Please reproduce, exactly and with nothing else, every line from the one containing "How do I perform: Click reference" through the last line of the records below.

BEGIN EXCERPTED DATA

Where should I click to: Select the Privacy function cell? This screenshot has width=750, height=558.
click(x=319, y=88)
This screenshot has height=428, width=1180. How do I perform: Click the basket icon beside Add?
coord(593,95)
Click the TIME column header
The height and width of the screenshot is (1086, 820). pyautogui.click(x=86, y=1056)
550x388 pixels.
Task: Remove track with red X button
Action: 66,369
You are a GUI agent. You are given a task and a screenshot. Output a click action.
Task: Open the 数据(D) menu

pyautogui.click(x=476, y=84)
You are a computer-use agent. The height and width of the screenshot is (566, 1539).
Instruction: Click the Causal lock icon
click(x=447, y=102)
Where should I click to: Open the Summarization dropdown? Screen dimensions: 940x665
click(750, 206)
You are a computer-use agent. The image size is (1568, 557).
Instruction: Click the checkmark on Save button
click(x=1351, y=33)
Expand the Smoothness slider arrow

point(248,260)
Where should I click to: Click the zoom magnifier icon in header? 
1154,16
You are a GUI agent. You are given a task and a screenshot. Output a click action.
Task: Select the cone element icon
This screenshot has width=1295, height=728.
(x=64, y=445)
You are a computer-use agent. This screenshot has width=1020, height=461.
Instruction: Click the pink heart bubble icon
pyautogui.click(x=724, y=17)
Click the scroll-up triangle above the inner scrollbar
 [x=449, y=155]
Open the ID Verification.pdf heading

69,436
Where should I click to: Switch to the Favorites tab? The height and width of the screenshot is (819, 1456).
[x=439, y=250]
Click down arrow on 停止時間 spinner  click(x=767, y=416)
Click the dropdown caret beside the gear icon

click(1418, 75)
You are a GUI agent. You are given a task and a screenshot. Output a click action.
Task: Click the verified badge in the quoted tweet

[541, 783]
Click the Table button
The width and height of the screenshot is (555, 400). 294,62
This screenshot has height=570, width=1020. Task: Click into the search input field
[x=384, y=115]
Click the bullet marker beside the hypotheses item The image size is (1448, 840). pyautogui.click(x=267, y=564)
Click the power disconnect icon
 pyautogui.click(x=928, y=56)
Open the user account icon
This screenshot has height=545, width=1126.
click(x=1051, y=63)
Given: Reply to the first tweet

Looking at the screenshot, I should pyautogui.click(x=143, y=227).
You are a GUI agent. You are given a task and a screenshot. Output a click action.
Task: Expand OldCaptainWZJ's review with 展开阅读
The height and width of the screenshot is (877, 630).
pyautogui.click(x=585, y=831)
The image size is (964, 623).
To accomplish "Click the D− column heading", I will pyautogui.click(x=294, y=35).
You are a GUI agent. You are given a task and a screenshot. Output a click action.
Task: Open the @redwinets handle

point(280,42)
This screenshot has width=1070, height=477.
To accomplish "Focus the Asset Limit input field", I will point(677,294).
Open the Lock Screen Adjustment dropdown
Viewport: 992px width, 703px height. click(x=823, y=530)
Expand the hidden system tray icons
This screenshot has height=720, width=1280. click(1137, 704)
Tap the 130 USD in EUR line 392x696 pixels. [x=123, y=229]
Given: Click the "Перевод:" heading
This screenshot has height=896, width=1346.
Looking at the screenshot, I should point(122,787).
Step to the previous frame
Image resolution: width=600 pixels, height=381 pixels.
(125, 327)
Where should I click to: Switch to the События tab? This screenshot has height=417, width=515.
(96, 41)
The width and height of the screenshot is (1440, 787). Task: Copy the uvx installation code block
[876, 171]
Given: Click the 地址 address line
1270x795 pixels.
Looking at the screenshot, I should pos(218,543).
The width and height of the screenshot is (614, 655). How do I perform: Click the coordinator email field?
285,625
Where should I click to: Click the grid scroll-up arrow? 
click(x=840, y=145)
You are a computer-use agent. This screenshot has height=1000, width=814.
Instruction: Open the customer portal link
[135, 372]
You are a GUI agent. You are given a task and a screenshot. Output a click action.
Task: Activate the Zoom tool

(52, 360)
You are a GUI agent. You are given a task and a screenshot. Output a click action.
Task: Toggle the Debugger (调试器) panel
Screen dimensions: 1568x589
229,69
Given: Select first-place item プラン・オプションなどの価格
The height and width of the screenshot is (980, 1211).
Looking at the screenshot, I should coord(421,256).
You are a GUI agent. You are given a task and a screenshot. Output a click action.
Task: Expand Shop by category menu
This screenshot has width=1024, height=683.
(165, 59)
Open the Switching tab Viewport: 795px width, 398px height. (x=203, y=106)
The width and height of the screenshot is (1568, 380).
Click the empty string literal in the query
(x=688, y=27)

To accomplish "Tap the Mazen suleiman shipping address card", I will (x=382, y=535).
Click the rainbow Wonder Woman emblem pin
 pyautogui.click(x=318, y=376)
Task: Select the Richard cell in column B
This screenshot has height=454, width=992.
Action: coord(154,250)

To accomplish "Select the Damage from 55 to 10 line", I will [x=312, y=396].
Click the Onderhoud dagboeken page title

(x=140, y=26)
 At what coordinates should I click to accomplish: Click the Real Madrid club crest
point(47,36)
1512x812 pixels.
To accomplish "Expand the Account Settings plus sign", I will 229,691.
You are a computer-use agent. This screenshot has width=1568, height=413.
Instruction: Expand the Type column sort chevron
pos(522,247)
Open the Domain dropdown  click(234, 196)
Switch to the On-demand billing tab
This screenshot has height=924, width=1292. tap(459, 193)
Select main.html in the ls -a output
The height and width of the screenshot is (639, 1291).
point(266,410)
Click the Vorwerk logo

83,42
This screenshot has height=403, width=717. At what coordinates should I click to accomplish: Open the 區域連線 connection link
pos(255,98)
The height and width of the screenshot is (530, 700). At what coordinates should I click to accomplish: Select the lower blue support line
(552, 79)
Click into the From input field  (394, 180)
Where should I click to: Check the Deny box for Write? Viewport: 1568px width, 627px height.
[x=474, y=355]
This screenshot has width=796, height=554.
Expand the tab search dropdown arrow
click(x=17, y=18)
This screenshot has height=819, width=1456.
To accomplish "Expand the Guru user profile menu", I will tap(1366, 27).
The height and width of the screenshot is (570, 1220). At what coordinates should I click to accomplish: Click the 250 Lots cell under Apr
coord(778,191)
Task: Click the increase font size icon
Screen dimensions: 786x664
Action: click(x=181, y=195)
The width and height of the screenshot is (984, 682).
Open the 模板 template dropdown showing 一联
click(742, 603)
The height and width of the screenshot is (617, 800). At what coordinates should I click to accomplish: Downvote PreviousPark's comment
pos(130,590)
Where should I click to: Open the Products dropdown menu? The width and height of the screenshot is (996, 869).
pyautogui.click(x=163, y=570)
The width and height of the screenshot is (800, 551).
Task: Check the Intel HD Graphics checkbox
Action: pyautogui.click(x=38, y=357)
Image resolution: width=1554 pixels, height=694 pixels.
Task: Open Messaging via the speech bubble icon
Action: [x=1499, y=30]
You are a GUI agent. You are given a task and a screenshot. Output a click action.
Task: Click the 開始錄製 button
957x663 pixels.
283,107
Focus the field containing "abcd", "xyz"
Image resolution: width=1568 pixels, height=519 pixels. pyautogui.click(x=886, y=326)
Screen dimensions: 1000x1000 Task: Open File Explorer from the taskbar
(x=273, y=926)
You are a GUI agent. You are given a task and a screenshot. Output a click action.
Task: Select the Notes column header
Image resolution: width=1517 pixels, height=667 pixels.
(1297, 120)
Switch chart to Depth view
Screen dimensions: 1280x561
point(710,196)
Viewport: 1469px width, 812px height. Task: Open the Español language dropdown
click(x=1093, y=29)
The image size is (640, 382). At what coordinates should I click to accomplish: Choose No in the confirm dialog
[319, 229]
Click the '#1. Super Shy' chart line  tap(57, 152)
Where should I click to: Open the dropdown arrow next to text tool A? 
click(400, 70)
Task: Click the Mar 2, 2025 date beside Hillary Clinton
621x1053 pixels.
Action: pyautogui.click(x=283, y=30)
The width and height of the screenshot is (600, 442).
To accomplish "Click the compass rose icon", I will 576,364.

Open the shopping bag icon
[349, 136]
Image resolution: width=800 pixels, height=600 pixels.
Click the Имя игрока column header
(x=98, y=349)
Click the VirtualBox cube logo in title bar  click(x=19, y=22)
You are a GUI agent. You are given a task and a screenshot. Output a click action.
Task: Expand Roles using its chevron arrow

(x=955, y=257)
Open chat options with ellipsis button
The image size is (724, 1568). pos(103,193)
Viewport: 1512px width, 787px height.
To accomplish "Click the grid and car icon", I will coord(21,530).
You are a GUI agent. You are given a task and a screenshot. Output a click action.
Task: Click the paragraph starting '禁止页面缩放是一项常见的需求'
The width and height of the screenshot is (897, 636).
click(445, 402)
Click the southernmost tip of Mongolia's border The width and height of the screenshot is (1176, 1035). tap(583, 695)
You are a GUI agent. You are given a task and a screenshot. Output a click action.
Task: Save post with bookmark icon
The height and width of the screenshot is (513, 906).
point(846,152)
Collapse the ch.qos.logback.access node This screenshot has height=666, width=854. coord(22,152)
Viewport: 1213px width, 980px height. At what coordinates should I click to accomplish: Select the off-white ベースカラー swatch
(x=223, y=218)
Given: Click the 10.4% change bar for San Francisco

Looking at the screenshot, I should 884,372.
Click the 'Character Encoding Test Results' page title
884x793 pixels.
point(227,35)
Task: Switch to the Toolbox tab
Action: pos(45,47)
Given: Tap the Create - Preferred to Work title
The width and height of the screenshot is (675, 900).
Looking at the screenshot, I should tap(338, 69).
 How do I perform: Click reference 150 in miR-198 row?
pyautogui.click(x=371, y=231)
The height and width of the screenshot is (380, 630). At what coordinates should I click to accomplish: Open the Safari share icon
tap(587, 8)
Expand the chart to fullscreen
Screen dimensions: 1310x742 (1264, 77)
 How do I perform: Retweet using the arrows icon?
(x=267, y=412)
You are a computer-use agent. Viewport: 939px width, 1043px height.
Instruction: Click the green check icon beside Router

END EXCERPTED DATA

• **RESULT FOR THIS EXERCISE**
 How do I perform: Click reference 150 in miR-198 row?
pyautogui.click(x=371, y=231)
The height and width of the screenshot is (380, 630). At what coordinates should I click to accomplish: Open the Safari share icon
tap(587, 8)
Expand the chart to fullscreen
Screen dimensions: 1310x742 (1264, 77)
 How do I perform: Retweet using the arrows icon?
(x=267, y=412)
You are a computer-use agent. Viewport: 939px width, 1043px height.
Instruction: Click the green check icon beside Router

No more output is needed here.